*** Opening of Records shown ***

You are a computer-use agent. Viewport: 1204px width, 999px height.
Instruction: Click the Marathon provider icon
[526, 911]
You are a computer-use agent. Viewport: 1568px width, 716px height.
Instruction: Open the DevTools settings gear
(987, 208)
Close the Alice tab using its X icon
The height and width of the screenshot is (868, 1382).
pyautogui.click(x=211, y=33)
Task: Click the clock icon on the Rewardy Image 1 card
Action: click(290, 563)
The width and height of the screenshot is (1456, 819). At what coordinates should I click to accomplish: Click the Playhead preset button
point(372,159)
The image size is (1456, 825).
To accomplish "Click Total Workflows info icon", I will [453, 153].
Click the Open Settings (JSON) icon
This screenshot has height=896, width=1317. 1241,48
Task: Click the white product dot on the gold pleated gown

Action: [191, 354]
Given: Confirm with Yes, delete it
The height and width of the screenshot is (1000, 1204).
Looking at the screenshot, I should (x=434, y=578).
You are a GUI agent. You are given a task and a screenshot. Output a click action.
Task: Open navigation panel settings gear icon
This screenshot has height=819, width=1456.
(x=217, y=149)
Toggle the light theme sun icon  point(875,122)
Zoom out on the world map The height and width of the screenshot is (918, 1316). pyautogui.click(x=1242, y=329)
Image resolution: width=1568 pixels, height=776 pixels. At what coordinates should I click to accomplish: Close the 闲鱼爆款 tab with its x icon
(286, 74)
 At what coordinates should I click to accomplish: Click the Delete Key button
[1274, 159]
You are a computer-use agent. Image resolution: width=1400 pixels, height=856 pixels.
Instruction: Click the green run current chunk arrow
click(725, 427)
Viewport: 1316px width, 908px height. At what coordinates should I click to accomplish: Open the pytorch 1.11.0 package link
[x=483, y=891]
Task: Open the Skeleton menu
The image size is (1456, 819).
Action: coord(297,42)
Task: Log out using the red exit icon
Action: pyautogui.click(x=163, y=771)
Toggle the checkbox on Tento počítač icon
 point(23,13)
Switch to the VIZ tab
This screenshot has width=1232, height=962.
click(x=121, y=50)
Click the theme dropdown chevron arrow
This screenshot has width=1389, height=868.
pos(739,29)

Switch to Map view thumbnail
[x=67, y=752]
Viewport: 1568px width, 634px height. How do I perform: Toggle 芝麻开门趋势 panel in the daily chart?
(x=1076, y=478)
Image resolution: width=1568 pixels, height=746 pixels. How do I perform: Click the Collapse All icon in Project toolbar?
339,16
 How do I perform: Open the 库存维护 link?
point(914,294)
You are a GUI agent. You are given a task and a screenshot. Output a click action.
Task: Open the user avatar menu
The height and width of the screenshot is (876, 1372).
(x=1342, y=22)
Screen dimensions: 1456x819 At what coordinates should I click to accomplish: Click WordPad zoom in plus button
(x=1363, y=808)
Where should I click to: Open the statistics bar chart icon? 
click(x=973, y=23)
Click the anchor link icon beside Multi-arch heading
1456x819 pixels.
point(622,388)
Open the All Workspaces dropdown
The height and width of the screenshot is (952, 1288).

*** Close of Records shown ***

Exactly what appears above must be set down again in full.

## Solution for this task:
You are a computer-use agent. Viewport: 1204px width, 999px height.
Instruction: Click the Marathon provider icon
[526, 911]
You are a computer-use agent. Viewport: 1568px width, 716px height.
Instruction: Open the DevTools settings gear
(987, 208)
Close the Alice tab using its X icon
The height and width of the screenshot is (868, 1382).
pyautogui.click(x=211, y=33)
Task: Click the clock icon on the Rewardy Image 1 card
Action: click(290, 563)
The width and height of the screenshot is (1456, 819). At what coordinates should I click to accomplish: Click the Playhead preset button
point(372,159)
The image size is (1456, 825).
To accomplish "Click Total Workflows info icon", I will [453, 153].
Click the Open Settings (JSON) icon
This screenshot has height=896, width=1317. 1241,48
Task: Click the white product dot on the gold pleated gown

Action: [191, 354]
Given: Confirm with Yes, delete it
The height and width of the screenshot is (1000, 1204).
Looking at the screenshot, I should (x=434, y=578).
You are a GUI agent. You are given a task and a screenshot. Output a click action.
Task: Open navigation panel settings gear icon
This screenshot has height=819, width=1456.
(x=217, y=149)
Toggle the light theme sun icon  point(875,122)
Zoom out on the world map The height and width of the screenshot is (918, 1316). pyautogui.click(x=1242, y=329)
Image resolution: width=1568 pixels, height=776 pixels. At what coordinates should I click to accomplish: Close the 闲鱼爆款 tab with its x icon
(286, 74)
 At what coordinates should I click to accomplish: Click the Delete Key button
[1274, 159]
You are a computer-use agent. Image resolution: width=1400 pixels, height=856 pixels.
Instruction: Click the green run current chunk arrow
click(725, 427)
Viewport: 1316px width, 908px height. At what coordinates should I click to accomplish: Open the pytorch 1.11.0 package link
[x=483, y=891]
Task: Open the Skeleton menu
The image size is (1456, 819).
Action: coord(297,42)
Task: Log out using the red exit icon
Action: pyautogui.click(x=163, y=771)
Toggle the checkbox on Tento počítač icon
 point(23,13)
Switch to the VIZ tab
This screenshot has width=1232, height=962.
click(x=121, y=50)
Click the theme dropdown chevron arrow
This screenshot has width=1389, height=868.
pos(739,29)

Switch to Map view thumbnail
[x=67, y=752]
Viewport: 1568px width, 634px height. How do I perform: Toggle 芝麻开门趋势 panel in the daily chart?
(x=1076, y=478)
Image resolution: width=1568 pixels, height=746 pixels. How do I perform: Click the Collapse All icon in Project toolbar?
339,16
 How do I perform: Open the 库存维护 link?
point(914,294)
You are a GUI agent. You are given a task and a screenshot. Output a click action.
Task: Open the user avatar menu
The height and width of the screenshot is (876, 1372).
(x=1342, y=22)
Screen dimensions: 1456x819 At what coordinates should I click to accomplish: Click WordPad zoom in plus button
(x=1363, y=808)
Where should I click to: Open the statistics bar chart icon? 
click(x=973, y=23)
Click the anchor link icon beside Multi-arch heading
1456x819 pixels.
point(622,388)
Open the All Workspaces dropdown
The height and width of the screenshot is (952, 1288).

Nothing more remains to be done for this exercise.